+++ DOCUMENT SEGMENT

Another tidbit, albeit not a personal reminiscence, about the Meiji 
Centennial and protests: The Sato cabinet set up a committee to plan 
nationwide celebrations, which triggered alarm on the part of left-wing 
historians and--as Mr. Dyck suggests--fed into the mix of protests. Not 
that it took much to alarm those folks, but the presence on the 
committee of Yasuoka Masahiro, Kobayashi Hideo, and Hayashi Fusao no 
doubt heightened their sense of crisis (Yabe Teiji, a former close 
confidante to Konoe Fumimaro, was also selected, but died in 1967). The 
journals Rekishigaku kenkyu and Rekishi hyoron carried quite a few 
articles analyzing the committee's views of the Meiji Ishin in the 
context of monopoly capitalism and as evidence of the impending return 
of fascism, and I believe there were teach-ins and such.

Incidentally, historian John W. Hall gave a presidential address at the 
1968 Association for Asian Studies Conference considering the centennial
's significance both as history and in relation to the radicalism of the 
1960s, which was later published in the Journal of Asian Studies (I have 
a PDF handy, should anyone be interested).

Roger Brown


----- Original Message -----
> Well, since everyone else is reminiscing about Japan in 68-69, I must 
confess that I was there too, living in a visiting foreigner residence 
on Waseda University campus, where radical students were occupying the 
newly built student activity center in a dispute over who should control 
access to the space – and trying to break into  into the university 
auditorium.  The street beyond  the neighboring tennis courts – now the 
site of the Riga Royal Hotel--was lined with riot police vans filled 
vastly bored-looking officers.
> 
> The only attention I remember being paid to the Meiji Restoration was  
the Sunday evening NHK  TV drama about Sakamoto Ryoma, which, I should 
add, really established him as a central figure in the Restoration.  
Before World War 2, he rarely appeared  in textbooks among the list of 
principals along with Okubo, Saigo,  Ito and all the usual suspects.
> 
> I did, however, attend one memorial event – the semi centennial 
anniversary of the founding of the Shinjinkai – the first radical 
student organization at Todai.  Ironically, it was held on the day that 
the riot police brought an end to the student radical occupation of  
Yasuda Tower.  As the former student radicals, now in their seventies.

++++++
+++ MATERIAL PROVIDED

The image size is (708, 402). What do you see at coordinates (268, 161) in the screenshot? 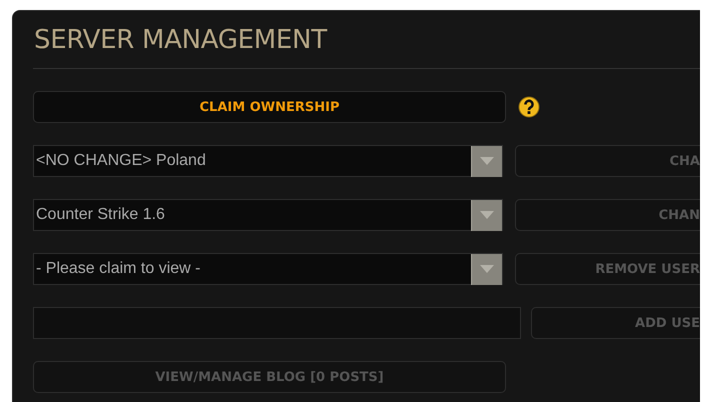
I see `dropdown: <NO CHANGE> Poland` at bounding box center [268, 161].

++++++

* [ACTIVITY]: Pick up the email exchange about the Meiji Centennial and Japan in 1968–69 right after its last sentence and continue it.

* [EXERCISE ANSWER]:
many of them  union officials or Socialist politicians, reminisced about 
their times, the dull  thud of tear gas bombs murmured in the background.
 When the event ended, a couple of them said “Let’s see what’s  going on.
”  We made our way behind riot police lines that were keeping everyone 
else away but as we neared the pond in front of the now emptied tower 
the piercing miasma of  slowly disappearing made it difficult to go any 
further. Disappointed, the old radicals decided to go home.
> 
> The fall of Yasuda Tower, I think, signaled an important moment of 
political change – the beginning of the collapse of the postwar left.   
Of course, the cause was more complicated than that but I doubt that 
former Zengakuren leaders, nostalgic or not, are having reunions this 
year.  Indeed I also wonder whether anyone remembers that 1968 was the 
year the Japanese GNP finally exceeded West Germany’s and became the 
world’s second largest – an event that must have seemed more important  
at the time than the Meiji Restoration.
> 
> Happy July 4th, Peter Duus
> 
> From: gregory clark <[log in to unmask]>
> Sent: Wednesday, July 04, 2018 4:08 PM
> To: [log in to unmask]
> Subject: Re: [NBR's_Japan_Forum] Why no celebration of Meiji 
Restoration 150th anniversary?
> 
> I too was around 68-69 and witness to the Kamata Senso, the very 
violent student attempt to block the Sato Eisaku flight to the US where 
he would do the deal allowing the US to continue to use Okinawa as a 
base for continued bombing of Vietnam.
> 
> MY memory is similar to that of Rick Dyck: There was so much turmoil 
going on that few had the time to remember Meiji. If any thing Meiji was 
seen on balance as the originator of the conservatism that had led Japan 
to its seeming impasse.
> 
> Gregory Clark
> On Jul 3, 2018, at 14:54, Rick Dyck <[log in to unmask]<mailto:jfmember@
NBR.ORG>> wrote:
> 
> Dear Colleagues,
> 
> I was in Japan in 1968, which was the year of the centennial of the 
Meiji Restoration.  I was studying at Kyushu University.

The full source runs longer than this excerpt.